### [Supplied data]

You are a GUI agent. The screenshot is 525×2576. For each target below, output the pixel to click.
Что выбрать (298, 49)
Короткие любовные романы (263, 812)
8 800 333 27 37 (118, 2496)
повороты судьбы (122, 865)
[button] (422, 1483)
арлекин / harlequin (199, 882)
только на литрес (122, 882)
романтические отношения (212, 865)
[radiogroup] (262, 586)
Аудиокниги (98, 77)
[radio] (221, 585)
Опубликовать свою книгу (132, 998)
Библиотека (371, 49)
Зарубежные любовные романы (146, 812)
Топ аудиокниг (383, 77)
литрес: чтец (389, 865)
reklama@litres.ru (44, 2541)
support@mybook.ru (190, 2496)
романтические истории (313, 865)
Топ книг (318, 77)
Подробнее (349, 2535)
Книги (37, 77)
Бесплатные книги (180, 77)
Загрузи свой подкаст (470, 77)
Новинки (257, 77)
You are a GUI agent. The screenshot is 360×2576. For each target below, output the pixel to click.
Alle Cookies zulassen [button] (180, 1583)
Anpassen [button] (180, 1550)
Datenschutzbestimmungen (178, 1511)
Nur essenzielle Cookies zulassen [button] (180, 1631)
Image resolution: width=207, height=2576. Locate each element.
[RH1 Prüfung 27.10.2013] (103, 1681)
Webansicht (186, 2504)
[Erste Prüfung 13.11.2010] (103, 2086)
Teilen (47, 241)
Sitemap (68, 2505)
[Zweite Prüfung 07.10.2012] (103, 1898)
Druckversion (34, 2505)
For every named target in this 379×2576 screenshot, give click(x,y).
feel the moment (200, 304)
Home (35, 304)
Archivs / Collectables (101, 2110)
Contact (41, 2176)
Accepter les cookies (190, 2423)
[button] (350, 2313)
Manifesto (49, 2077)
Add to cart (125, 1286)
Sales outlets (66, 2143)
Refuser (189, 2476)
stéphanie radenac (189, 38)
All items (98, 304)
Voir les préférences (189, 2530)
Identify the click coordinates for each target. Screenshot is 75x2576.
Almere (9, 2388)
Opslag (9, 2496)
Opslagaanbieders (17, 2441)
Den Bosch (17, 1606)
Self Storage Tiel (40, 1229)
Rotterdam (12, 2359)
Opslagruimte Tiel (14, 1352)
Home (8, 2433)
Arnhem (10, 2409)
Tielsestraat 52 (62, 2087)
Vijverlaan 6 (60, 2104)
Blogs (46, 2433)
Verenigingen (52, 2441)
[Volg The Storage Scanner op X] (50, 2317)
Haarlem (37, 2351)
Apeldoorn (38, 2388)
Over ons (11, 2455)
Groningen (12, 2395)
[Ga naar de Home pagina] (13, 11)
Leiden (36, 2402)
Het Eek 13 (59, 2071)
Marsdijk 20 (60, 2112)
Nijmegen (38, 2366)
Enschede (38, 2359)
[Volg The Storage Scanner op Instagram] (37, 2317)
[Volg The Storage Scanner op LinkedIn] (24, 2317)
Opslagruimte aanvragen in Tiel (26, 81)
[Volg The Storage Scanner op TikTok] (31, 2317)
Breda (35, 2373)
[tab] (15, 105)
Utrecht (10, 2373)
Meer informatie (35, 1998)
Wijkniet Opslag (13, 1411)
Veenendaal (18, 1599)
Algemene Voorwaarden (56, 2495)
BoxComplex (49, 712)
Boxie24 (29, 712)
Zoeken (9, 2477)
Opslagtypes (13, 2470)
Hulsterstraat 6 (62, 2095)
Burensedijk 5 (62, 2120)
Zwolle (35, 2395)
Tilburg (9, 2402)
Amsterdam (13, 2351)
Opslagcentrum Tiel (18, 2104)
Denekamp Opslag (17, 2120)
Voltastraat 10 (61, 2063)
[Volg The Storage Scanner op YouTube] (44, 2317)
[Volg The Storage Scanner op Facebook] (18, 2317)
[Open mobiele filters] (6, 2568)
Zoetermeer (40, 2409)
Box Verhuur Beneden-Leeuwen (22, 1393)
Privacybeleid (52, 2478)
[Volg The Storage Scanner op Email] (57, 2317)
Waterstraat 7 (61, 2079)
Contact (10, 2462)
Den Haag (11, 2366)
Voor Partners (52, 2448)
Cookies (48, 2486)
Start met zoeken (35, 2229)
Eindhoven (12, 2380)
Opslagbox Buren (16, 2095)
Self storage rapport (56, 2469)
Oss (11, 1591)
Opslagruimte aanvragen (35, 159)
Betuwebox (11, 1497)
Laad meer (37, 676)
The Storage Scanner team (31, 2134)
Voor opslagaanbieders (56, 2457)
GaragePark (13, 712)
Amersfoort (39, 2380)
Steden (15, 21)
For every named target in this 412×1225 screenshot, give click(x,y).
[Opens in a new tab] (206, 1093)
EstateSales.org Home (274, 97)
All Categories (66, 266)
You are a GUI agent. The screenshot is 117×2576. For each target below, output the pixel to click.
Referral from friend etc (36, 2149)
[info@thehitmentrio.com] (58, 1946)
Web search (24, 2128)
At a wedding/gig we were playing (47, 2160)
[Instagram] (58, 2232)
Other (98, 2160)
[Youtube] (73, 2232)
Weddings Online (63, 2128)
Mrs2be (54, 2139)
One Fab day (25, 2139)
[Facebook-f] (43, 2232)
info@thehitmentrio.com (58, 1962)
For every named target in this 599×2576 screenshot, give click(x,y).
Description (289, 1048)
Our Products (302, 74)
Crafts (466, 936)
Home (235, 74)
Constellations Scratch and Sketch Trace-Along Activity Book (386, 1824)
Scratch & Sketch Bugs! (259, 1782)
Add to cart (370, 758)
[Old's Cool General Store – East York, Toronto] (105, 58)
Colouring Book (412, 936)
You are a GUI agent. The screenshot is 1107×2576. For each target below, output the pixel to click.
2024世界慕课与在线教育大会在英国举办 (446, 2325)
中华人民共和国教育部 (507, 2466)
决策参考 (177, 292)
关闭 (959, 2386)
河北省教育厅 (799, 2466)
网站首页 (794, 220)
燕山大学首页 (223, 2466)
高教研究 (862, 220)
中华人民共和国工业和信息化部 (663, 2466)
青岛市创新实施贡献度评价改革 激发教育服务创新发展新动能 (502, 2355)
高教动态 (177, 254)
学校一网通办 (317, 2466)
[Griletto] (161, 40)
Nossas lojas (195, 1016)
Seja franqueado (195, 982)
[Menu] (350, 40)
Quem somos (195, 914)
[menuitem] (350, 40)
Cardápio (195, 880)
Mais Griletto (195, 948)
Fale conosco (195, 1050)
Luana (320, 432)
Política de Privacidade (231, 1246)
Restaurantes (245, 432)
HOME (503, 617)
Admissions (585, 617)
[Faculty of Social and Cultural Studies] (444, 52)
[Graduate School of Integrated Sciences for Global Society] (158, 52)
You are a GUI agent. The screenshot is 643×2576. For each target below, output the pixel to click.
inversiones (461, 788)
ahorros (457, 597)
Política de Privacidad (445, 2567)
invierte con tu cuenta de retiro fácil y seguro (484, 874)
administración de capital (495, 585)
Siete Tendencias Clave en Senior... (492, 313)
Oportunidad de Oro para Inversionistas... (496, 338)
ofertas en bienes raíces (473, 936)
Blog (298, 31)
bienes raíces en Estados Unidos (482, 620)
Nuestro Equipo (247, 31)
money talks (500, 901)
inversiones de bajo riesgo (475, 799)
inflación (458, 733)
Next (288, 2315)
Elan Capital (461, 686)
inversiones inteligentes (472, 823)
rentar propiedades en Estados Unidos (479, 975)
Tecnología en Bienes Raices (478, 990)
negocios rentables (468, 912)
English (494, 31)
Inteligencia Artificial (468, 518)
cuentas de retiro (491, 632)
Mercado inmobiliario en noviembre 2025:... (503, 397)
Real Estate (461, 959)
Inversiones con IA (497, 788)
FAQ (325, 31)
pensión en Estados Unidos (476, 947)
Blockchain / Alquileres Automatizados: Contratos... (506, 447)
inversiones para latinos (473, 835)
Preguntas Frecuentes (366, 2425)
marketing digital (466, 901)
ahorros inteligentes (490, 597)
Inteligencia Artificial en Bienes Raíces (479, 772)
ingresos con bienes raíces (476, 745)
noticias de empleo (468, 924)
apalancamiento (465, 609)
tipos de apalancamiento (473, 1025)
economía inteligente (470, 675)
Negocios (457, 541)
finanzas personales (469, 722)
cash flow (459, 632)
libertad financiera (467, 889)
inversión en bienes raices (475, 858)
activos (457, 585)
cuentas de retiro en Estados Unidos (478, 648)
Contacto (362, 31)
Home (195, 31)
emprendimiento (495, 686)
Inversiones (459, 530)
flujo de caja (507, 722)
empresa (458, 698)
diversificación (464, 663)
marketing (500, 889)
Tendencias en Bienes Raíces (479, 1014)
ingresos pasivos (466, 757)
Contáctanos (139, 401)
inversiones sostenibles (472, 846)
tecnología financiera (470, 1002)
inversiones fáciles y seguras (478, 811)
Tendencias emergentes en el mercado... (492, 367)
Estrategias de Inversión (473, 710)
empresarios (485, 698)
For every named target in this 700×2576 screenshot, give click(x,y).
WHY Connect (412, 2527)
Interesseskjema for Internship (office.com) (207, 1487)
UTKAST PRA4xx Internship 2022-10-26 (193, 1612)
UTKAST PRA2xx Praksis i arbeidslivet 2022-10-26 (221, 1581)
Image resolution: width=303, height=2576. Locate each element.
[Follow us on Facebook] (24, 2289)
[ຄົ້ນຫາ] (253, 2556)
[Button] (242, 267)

### [Problem description]
Copy out only the lines above from the one with "economía inteligente (470, 675)" to the one with "UTKAST PRA2xx Praksis", inclusive, exactly as they stand.

### [Exercise output]
economía inteligente (470, 675)
Negocios (457, 541)
finanzas personales (469, 722)
cash flow (459, 632)
libertad financiera (467, 889)
inversión en bienes raices (475, 858)
activos (457, 585)
cuentas de retiro en Estados Unidos (478, 648)
Contacto (362, 31)
Home (195, 31)
emprendimiento (495, 686)
Inversiones (459, 530)
flujo de caja (507, 722)
empresa (458, 698)
diversificación (464, 663)
marketing (500, 889)
Tendencias en Bienes Raíces (479, 1014)
ingresos pasivos (466, 757)
Contáctanos (139, 401)
inversiones sostenibles (472, 846)
tecnología financiera (470, 1002)
inversiones fáciles y seguras (478, 811)
Tendencias emergentes en el mercado... (492, 367)
Estrategias de Inversión (473, 710)
empresarios (485, 698)
For every named target in this 700×2576 screenshot, give click(x,y).
WHY Connect (412, 2527)
Interesseskjema for Internship (office.com) (207, 1487)
UTKAST PRA4xx Internship 2022-10-26 (193, 1612)
UTKAST PRA2xx Praksis i arbeidslivet 2022-10-26 (221, 1581)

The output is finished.